Ce livre, c’est un peu le récit de David contre Goliath : les citoyens contre la masse gigantesque des multinationales. Dans la lutte, un homme, William Bourdon, avocat au barreau de Paris, et un ouvrage : Face aux crimes du marché – Quelles armes juridiques pour les citoyens ? Le titre, faussement interrogateur, laisse place à un véritable réquisitoire. C’est pourtant loin des tribunaux que se fait l’argumentaire. Premier constat : le vide juridique qui permet aux entreprises transnationales d’agir à leur guise. Si les conventions de l’ONU ne manquent pas pour condamner les comportements abusifs, voire carrément criminels, de ces entreprises (l’auteur revient notamment sur les affaires du lait Nestlé frelaté en Afrique et de l’explosion de l’usine Union Carbide à Bhopal, en Inde ), elles n’ont pas la valeur contraignante d’une loi. Sans menace réelle de sanction, les firmes se permettent alors tous les excès. « Pour [elles], le droit et la norme découragent d’emblée l’esprit d’entreprise : la liberté de faire des profits serait incompatible avec la multiplication des textes normatifs. » Dans son admonestation, l’avocat accuse les multinationales et leur soif sans limites de profit, mais aussi leurs complices.
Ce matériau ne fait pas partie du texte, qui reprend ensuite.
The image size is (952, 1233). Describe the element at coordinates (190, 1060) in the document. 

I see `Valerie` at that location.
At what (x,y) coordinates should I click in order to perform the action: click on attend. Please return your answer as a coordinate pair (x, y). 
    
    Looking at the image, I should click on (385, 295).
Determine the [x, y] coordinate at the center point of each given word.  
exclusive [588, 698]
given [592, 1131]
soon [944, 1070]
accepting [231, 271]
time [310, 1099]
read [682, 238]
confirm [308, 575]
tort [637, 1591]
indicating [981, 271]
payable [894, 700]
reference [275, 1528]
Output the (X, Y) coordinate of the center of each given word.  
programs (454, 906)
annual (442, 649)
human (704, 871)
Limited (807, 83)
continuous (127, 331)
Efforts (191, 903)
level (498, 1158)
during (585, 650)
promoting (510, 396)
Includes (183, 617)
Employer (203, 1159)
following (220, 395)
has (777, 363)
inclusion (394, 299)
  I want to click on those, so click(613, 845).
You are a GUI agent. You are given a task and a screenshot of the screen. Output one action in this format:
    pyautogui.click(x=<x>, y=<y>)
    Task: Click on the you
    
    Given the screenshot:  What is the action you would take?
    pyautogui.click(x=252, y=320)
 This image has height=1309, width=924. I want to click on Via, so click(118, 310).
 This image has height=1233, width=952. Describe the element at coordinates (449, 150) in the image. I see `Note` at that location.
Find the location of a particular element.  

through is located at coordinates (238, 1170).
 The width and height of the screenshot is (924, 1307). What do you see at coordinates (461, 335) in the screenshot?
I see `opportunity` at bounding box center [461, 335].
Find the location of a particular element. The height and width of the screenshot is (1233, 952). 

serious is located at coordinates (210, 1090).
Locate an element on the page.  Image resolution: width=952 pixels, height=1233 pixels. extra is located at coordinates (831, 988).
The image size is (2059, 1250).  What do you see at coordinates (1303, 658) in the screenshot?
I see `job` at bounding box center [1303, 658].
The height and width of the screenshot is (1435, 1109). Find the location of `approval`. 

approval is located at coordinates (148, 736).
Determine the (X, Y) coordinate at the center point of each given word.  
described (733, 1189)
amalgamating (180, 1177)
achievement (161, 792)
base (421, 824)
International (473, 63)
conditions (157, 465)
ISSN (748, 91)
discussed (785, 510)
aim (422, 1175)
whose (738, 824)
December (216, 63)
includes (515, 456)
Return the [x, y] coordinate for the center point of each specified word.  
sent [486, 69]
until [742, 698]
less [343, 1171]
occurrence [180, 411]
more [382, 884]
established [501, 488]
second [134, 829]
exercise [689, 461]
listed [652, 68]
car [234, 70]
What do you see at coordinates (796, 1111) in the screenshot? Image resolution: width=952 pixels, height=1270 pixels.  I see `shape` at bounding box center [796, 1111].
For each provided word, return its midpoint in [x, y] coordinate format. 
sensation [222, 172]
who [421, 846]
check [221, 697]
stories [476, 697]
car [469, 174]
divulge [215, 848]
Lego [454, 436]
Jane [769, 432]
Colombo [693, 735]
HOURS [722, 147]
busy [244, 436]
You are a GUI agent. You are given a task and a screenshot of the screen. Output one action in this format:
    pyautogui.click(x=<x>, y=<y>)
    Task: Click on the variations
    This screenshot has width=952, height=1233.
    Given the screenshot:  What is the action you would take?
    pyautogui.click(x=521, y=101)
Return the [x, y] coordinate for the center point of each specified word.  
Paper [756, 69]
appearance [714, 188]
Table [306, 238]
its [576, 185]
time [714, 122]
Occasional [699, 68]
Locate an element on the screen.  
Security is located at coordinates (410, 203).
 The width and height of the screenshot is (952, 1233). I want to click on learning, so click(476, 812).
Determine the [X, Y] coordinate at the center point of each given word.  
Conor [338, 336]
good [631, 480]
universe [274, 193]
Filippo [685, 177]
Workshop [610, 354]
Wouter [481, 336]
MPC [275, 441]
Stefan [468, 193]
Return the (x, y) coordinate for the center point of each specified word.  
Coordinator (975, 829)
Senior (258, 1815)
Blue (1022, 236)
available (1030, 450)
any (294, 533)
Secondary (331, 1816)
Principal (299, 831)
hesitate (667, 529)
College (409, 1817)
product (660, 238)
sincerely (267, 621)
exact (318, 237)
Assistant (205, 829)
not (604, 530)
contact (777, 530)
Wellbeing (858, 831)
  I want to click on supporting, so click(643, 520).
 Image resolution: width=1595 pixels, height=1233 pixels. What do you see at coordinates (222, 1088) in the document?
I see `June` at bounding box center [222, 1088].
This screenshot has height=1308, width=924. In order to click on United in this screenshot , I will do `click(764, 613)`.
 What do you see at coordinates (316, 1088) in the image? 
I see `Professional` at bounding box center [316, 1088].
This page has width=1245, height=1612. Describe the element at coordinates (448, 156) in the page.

En premier lieu, les gouvernements des pays en développement, qui, les mains liées par une dette importante et des ressources économiques faibles, sont parfois prêts à accepter des conditions de travail déplorables pour leur peuple. « N’oublions pas, précise William Bourdon, que les multinationales trouvent parfois leurs meilleurs alliés chez ceux qu’elles exploitent : les pays du Sud ont un besoin vital de ces acteurs, sans lesquels, bien souvent, ils n’ont pas les moyens techniques et financiers d’exploiter leurs ressources. »

Et quand les victimes décident de se rebeller et de faire valoir leurs droits, elles se retrouvent enlisées sous des procédures qui peuvent durer des dizaines d’années. La plupart n’ont ni les moyens ni le courage de mener un tel combat, face à une entreprise bardée d’avocats et d’experts en tout genre. Arrivent alors les ONG, dont l’aide peut se révéler précieuse. Mais, là encore, l’auteur joue la prudence et se montre même critique envers des associations qu’il juge parfois trop proches des entreprises, de qui elles perçoivent des dons.

Le livre s’attaque également aux paradis fiscaux et à la corruption, mais ne s’arrête pas à la dénonciation. Persuadé que le marché ne peut en aucun cas s’autoréguler, William Bourdon rappelle une règle simple : l’économie est régie par le principe de l’offre et de la demande, et les entreprises agissent avant tout dans leur intérêt. « Seul le retour du politique au niveau supranational, condition d’une véritable régulation, permettra de répondre durablement aux dégâts [que la crise] a causés », estime-t-il.

Et cette reprise de pouvoir ne peut passer que par la loi. L’avocat, président de l’association Sherpa, qui se bat pour faire reconnaître la responsabilité sociale des entreprises, s’appuie sur les travaux de celle-ci, et formule en prologue de son réquisitoire quarante propositions juridiques pour réduire la marge de manœuvre des multinationales. Parmi celles-ci : reconnaître la responsabilité juridique de la société mère dans l’action de ses filiales étrangères, créer un réseau international de conseil, imposer une obligation générale de sécurité à l’égard des consommateurs ou encore supprimer l’anonymat des bénéficiaires des paradis fiscaux…
L’ouvrage se fonde sur une connaissance sans failles de la justice internationale et sur l’expérience de son auteur dans des batailles qu’il a menées contre des multinationales. Un instrument utile.